Datos del ejercicio:
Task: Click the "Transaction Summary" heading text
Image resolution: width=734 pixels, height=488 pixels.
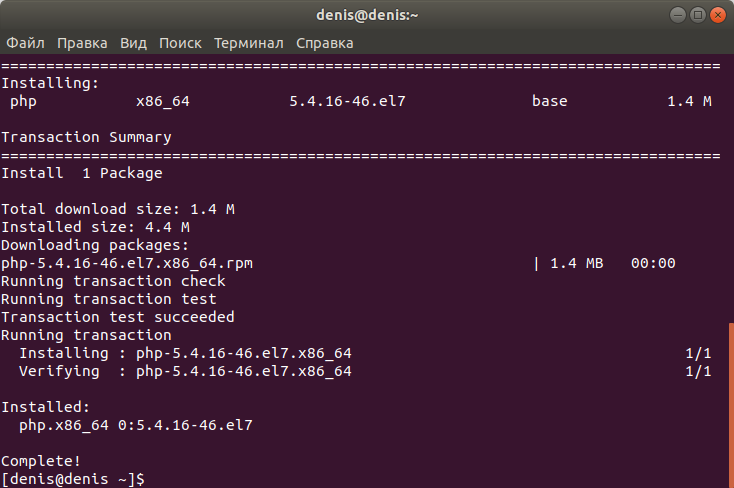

...

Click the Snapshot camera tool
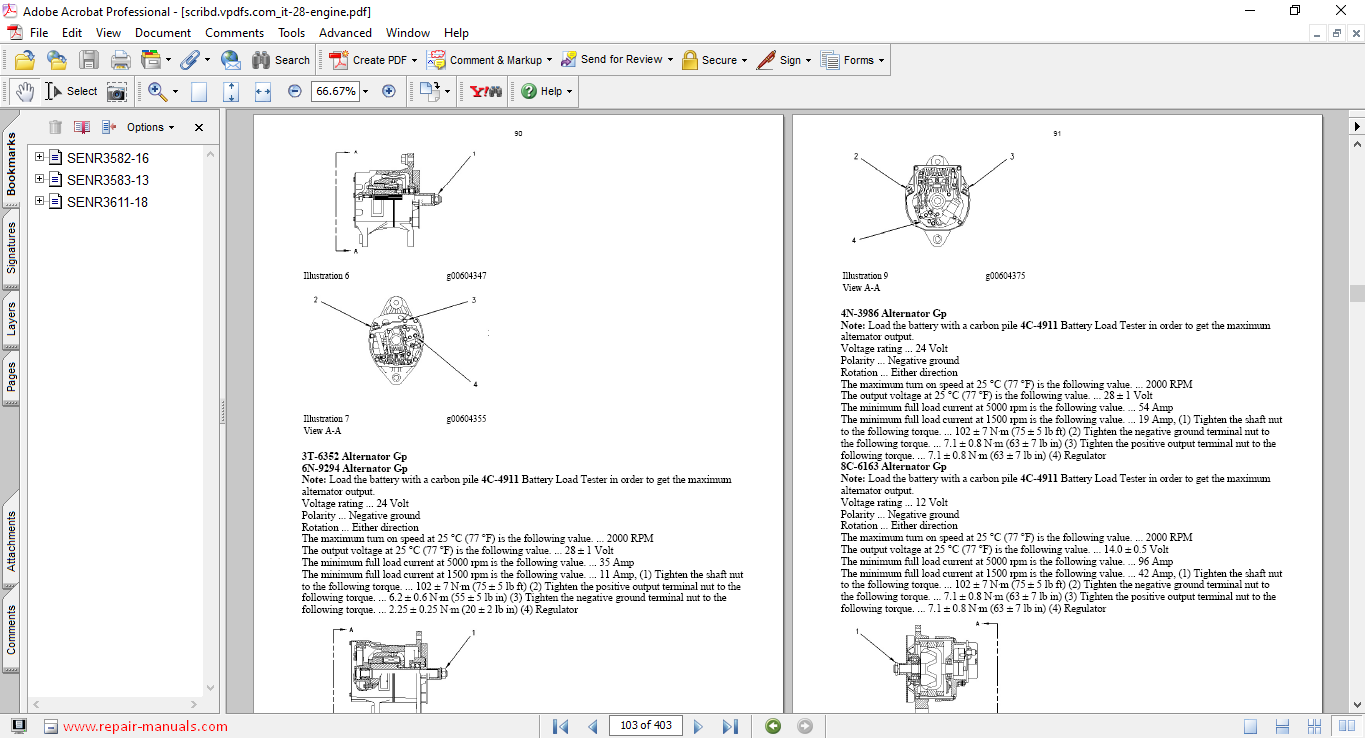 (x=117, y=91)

* * *

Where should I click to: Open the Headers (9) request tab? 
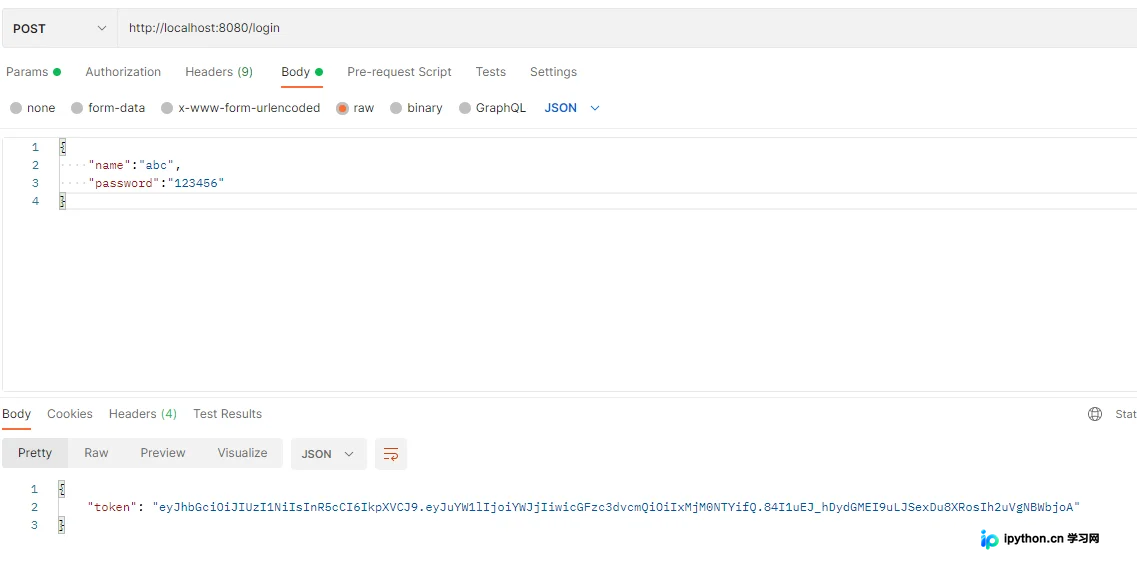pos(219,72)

Problema breve: Transcriba sin cambios las filas desde la que contiene "Task: Click the" hasta la que contiene "Image resolution: width=734", ambas incluidas.

Solución del problema:
Task: Click the "Transaction Summary" heading text
Image resolution: width=734 pixels, height=488 pixels.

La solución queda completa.